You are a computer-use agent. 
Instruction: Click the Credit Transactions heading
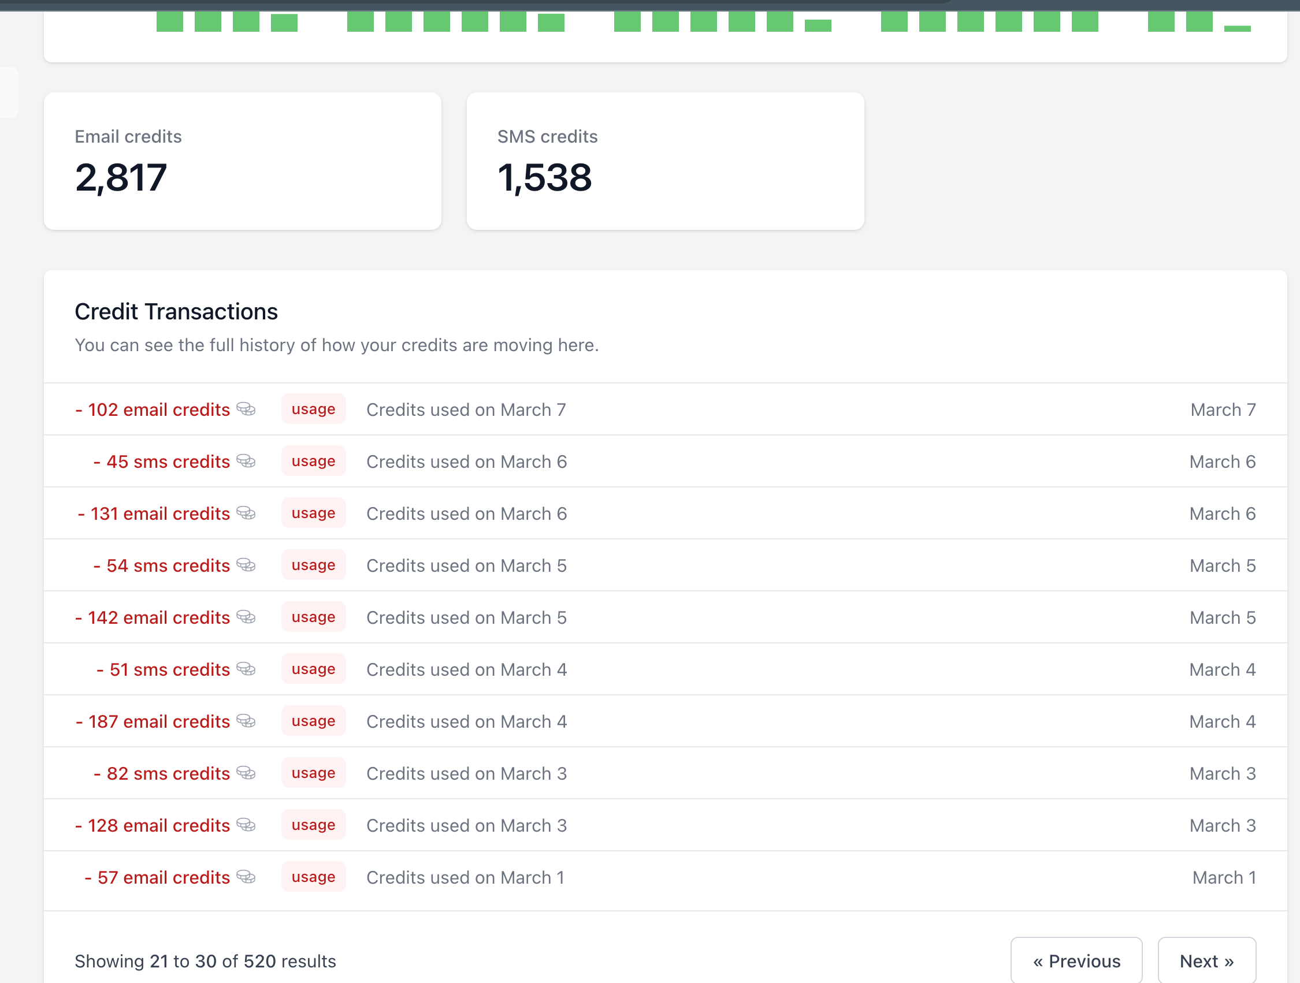point(176,311)
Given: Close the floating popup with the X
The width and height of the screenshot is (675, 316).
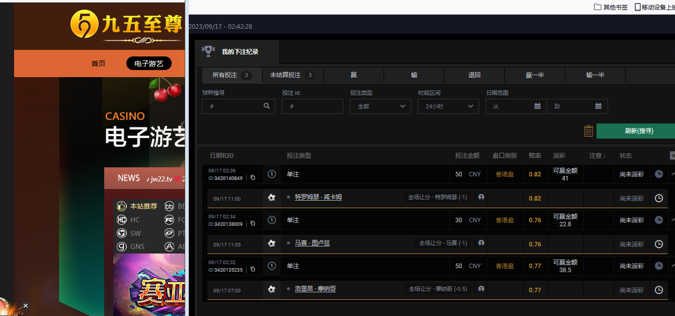Looking at the screenshot, I should pos(26,305).
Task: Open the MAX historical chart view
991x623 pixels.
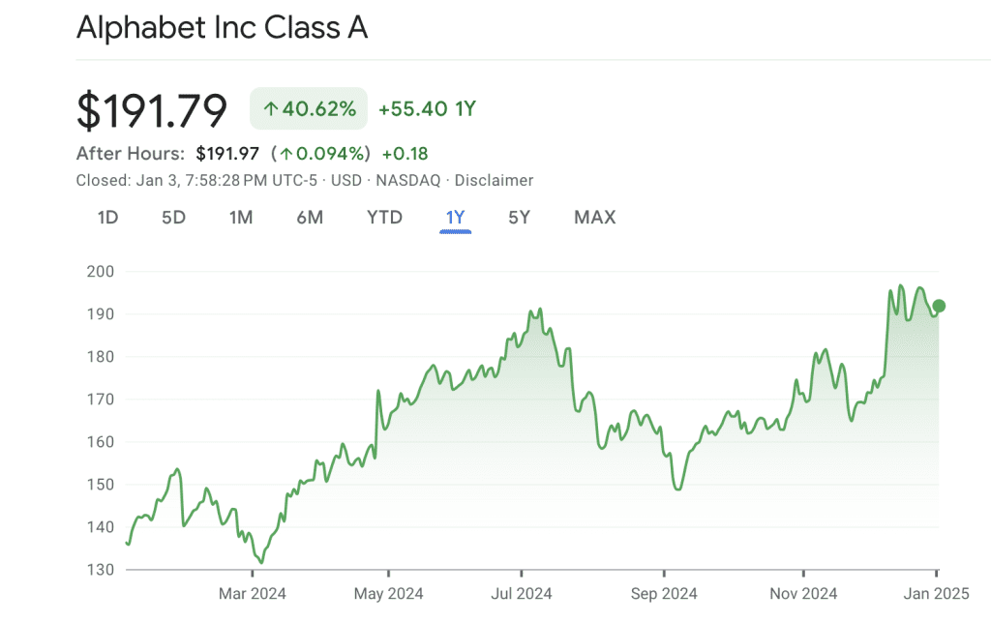Action: click(593, 218)
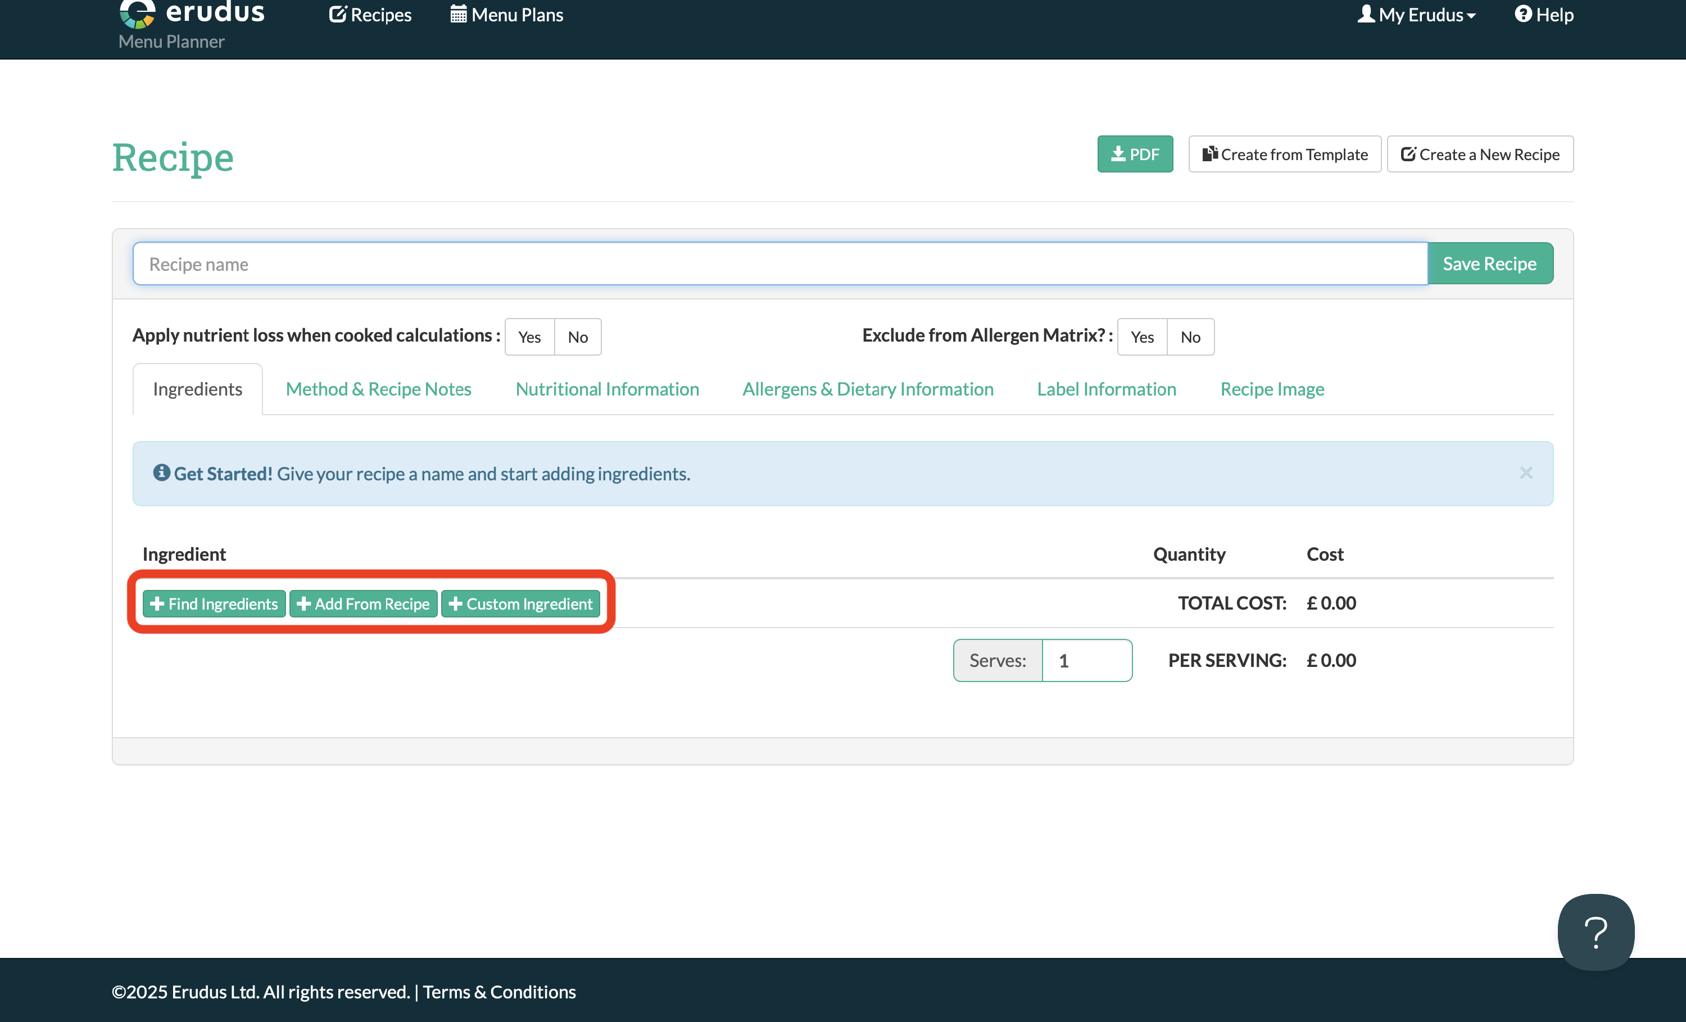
──────────────────────────────
Directions for this task:
Print every line of the entries above word for word, without the pictures.

Response:
You are a computer-use agent. 
Instruction: Click the Credit Transactions heading
point(176,311)
Given: Close the floating popup with the X
The width and height of the screenshot is (675, 316).
Looking at the screenshot, I should pos(26,305).
Task: Open the MAX historical chart view
991x623 pixels.
Action: click(593, 218)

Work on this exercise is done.